Молодая женщина с облегчением вздохнула. Симон не знал главного: Киона способна перемещаться в пространстве, как в тот раз, когда она появилась у источника.
— Не обращай внимания на то, что я говорю! — оборвала разговор Эрмин. — Киона очень нервничала во время своего короткого пребывания в Валь-Жальбере.
— Но ведь Бушар действительно стрелял в Шогана!
— Да, стрелял, — согласилась с ним Эрмин. — Одно очевидно: никто не знает своего будущего. Я хочу защитить своих детей, хочу, чтобы Тошан был со мной, но вот начинается война. Отец следит за происходящим, внимательно слушая радио. Если Соединенные Штаты примут участие в конфликте, пламя охватит весь мир. Думаю, если бы не семья, я бы сражалась против фашизма. Конечно, это может показаться смешным, но женщины тоже могут быть полезны, в Красном Кресте, в госпиталях…
Симон бросил на нее взгляд, полный отчаяния, и закурил новую сигарету. Руки у него тряслись.
— В таком случае ты должна считать меня трусом!

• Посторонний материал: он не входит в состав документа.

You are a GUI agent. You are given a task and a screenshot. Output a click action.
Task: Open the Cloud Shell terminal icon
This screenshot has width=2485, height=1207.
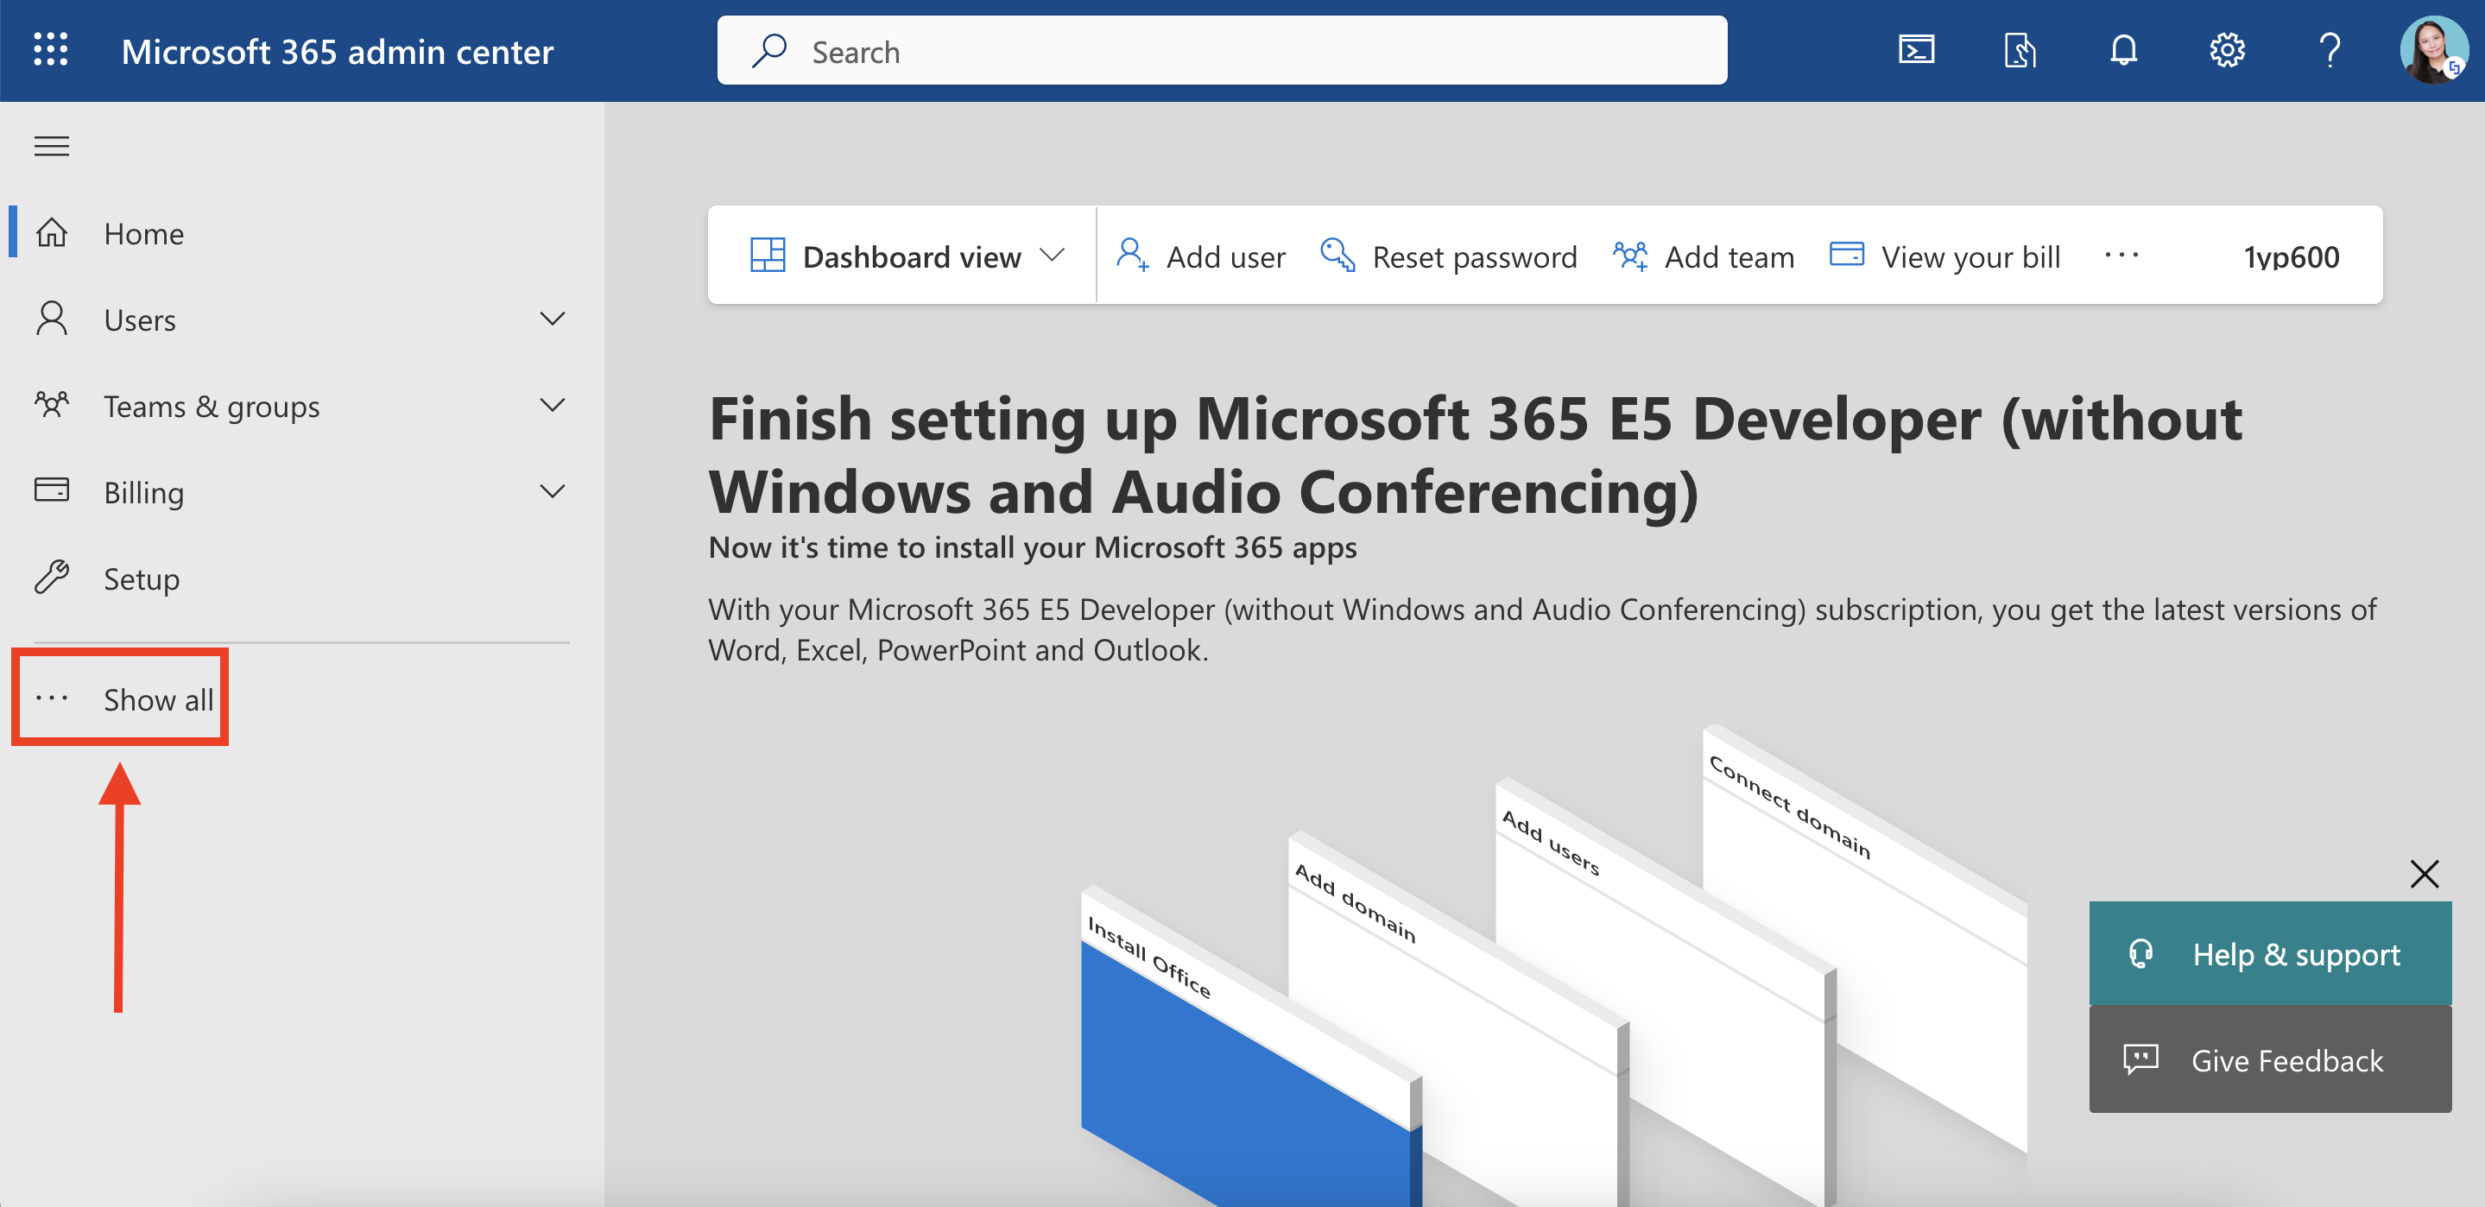(1916, 50)
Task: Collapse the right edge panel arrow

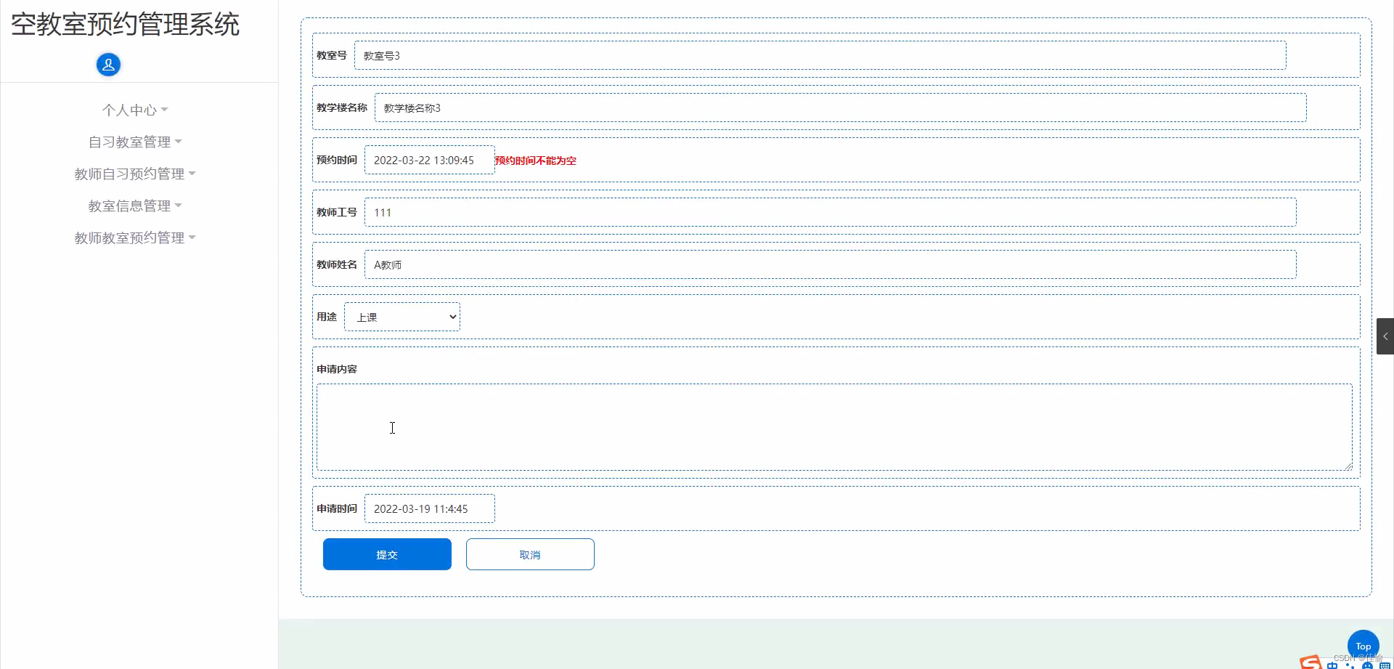Action: (1386, 336)
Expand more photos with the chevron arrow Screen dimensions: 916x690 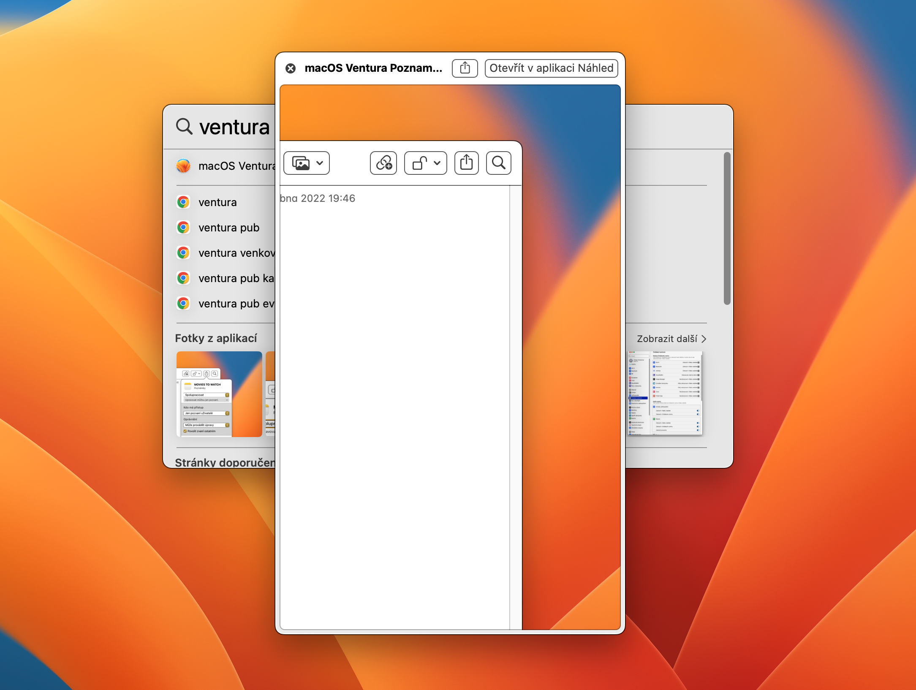704,339
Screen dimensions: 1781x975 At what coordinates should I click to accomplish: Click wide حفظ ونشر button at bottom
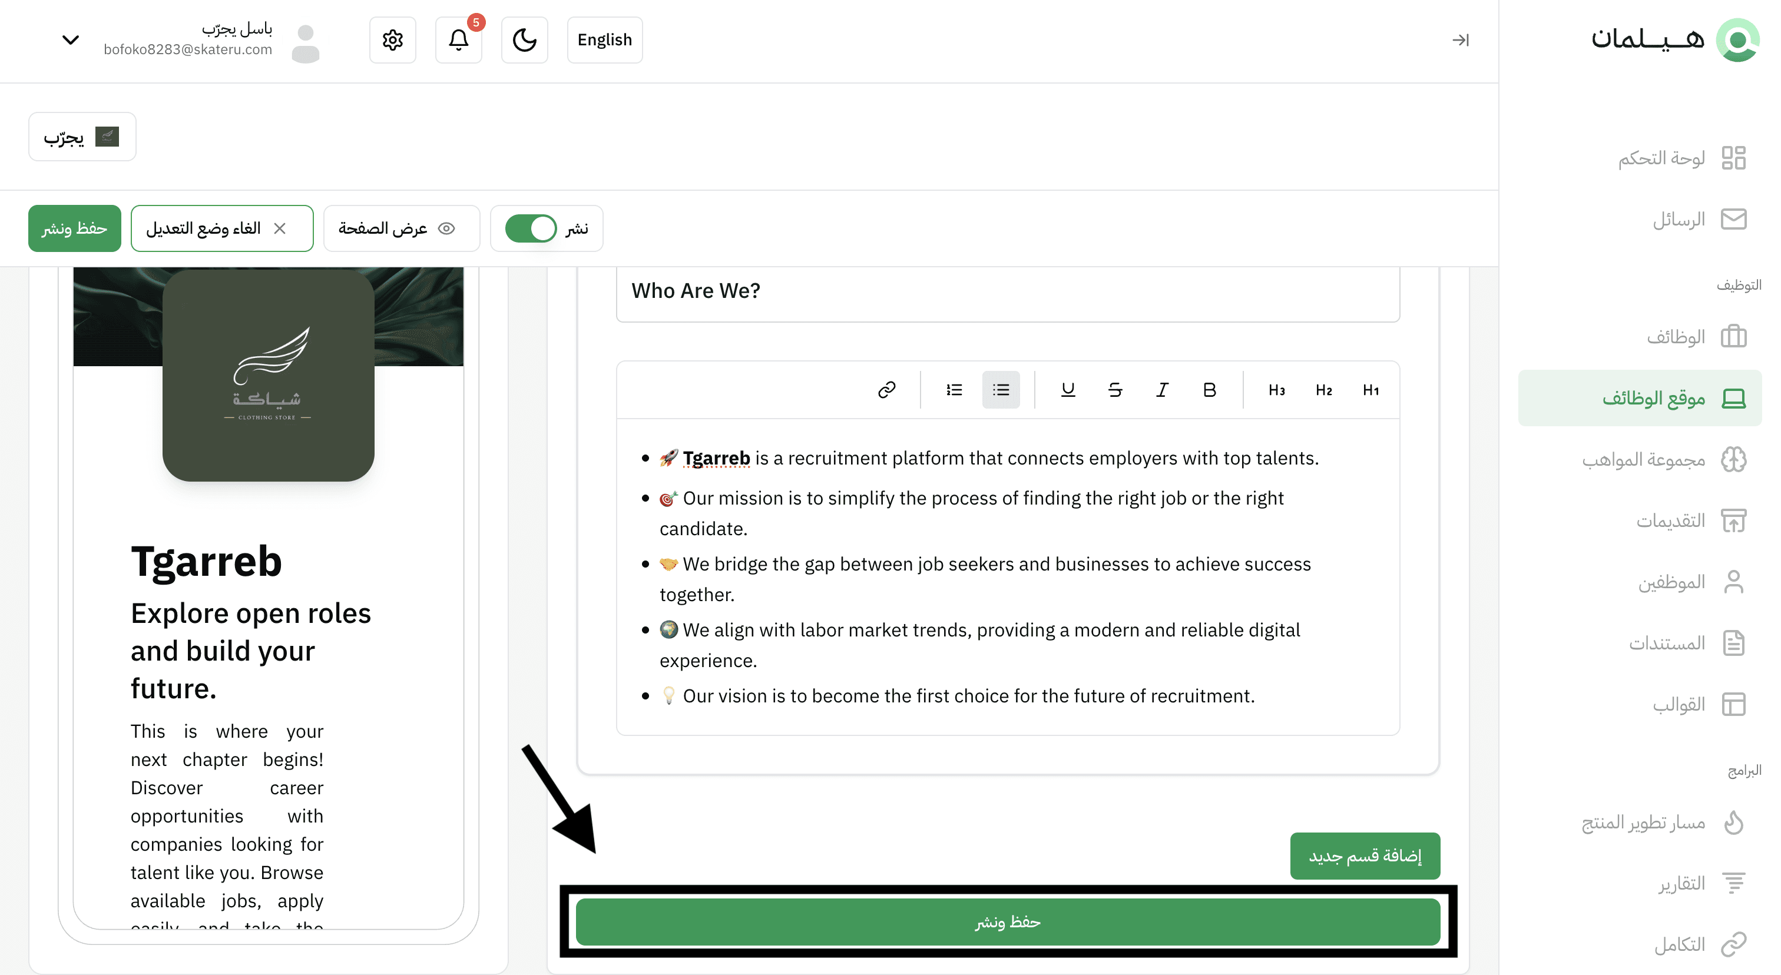[1007, 922]
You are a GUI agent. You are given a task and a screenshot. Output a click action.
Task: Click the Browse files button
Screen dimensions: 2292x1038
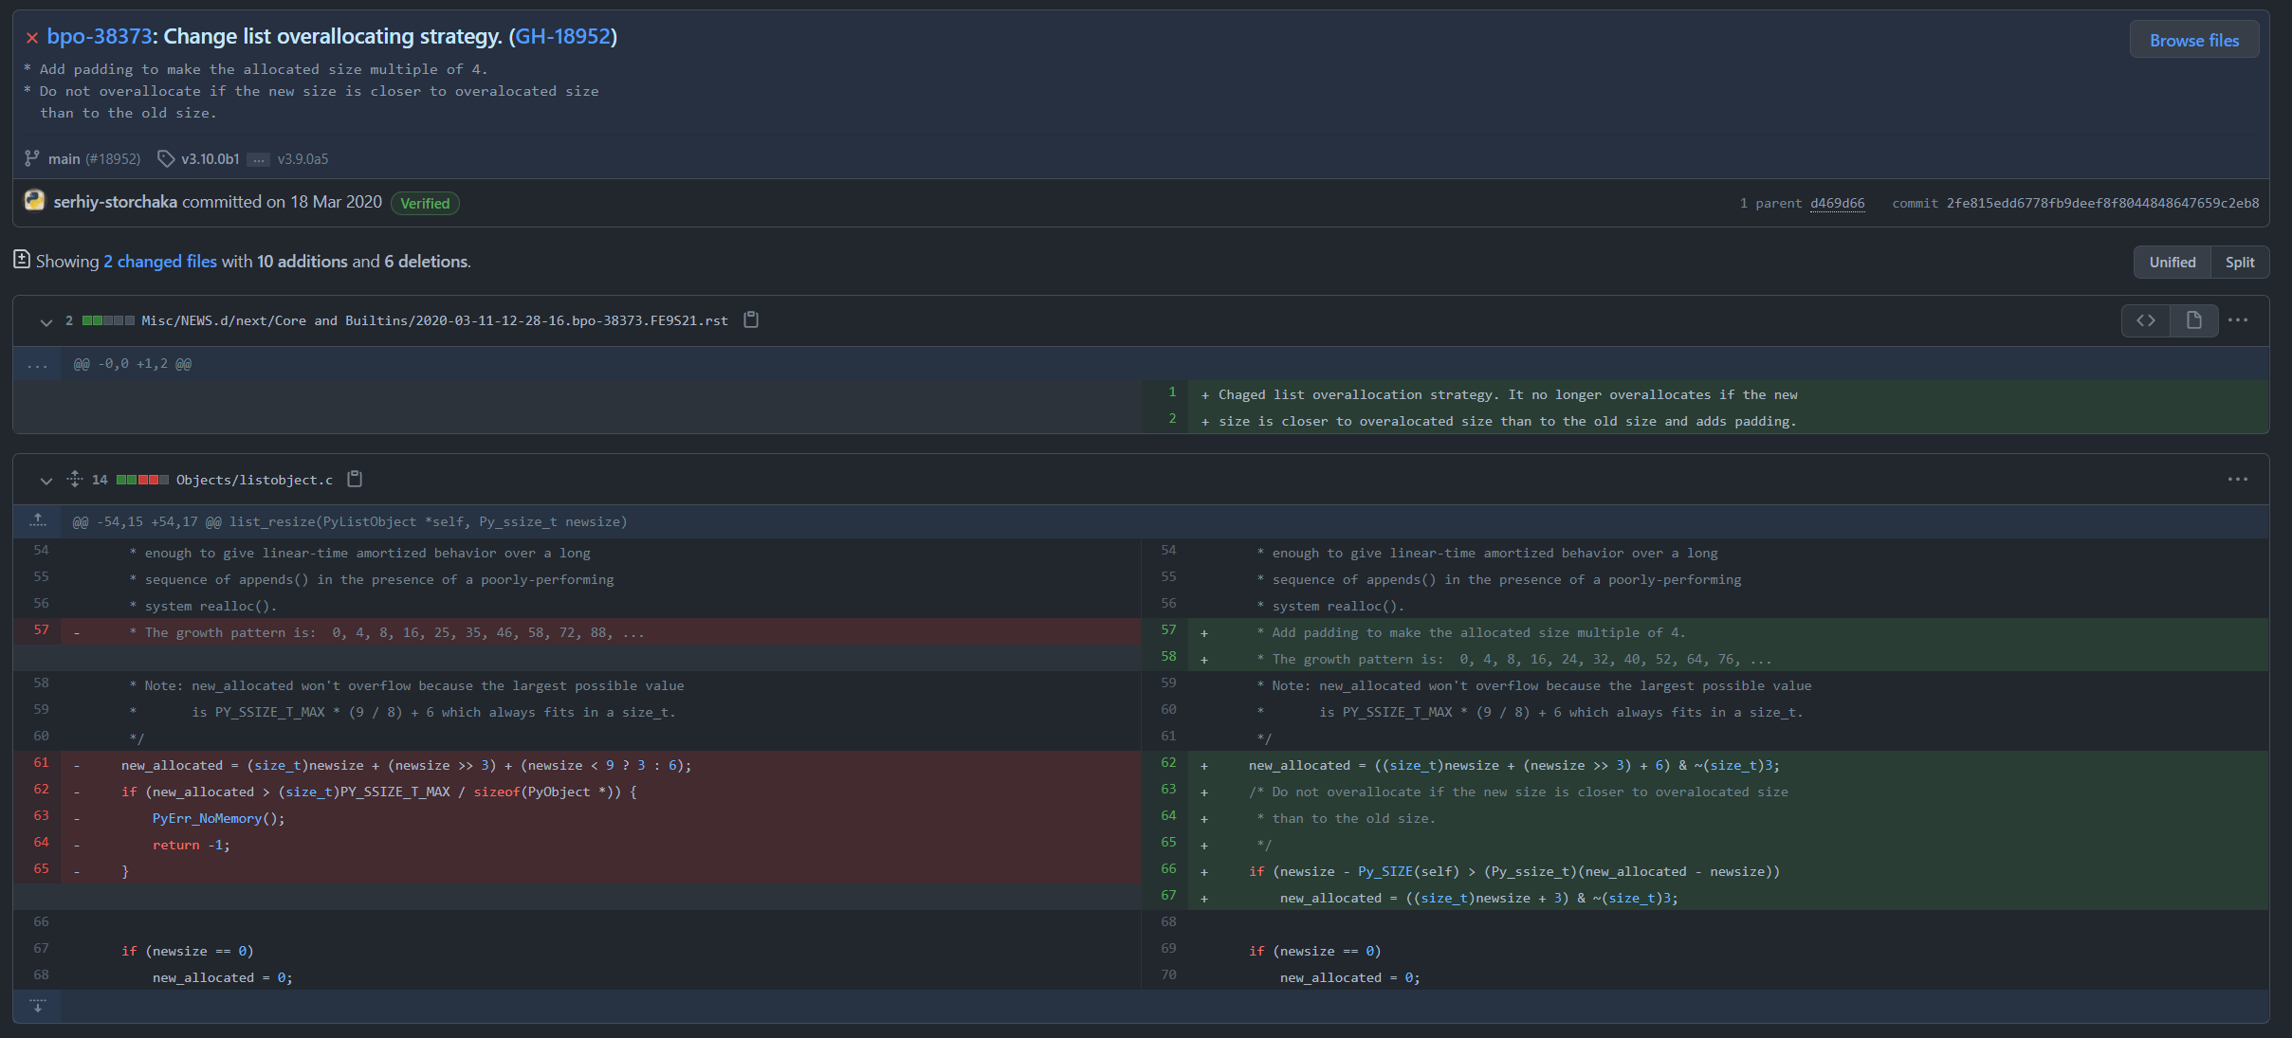2193,40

У меня так нет никакого желания облачаться в военную форму, вооружаться для того, чтобы умереть где-нибудь в Европе, вдали от собственного дома. Арман опередил призыв, и это повергло меня в изумление. Теперь я им восхищаюсь. Я не думал, что он такой храбрый.
— Так значит, ты женишься на Шарлотте, чтобы избежать армии? — тихо спросила его Эрмин. — Ты боишься стать солдатом? Скажи честно, Симон, я не буду ругаться.
— Да нет, не только. Я влюблен в Шарлотту, я хочу разделить с ней жизнь и сделать ее счастливой. И если можно остаться здесь при условии, что я женюсь, то было бы глупо лишать себя этого.
В этом он не солгал. Эрмин не стала докапываться до прочего. Взрывы смеха, доносившиеся с улицы, заставили ее вздрогнуть. Она узнала звонкий хохот Мари и Лоранс.
— Дети идут. Тала с Мадлен тоже, наверное, близко.
Эрмин встала.
— Спасибо. Ты мой друг, настоящий друг, — тихо сказала она, положив руки на плечи Симона. — Главное, ни слова о Пьере…
Едва Эрмин успела произнести эти слова, как Мукки влетел в комнату с белым пером в руке.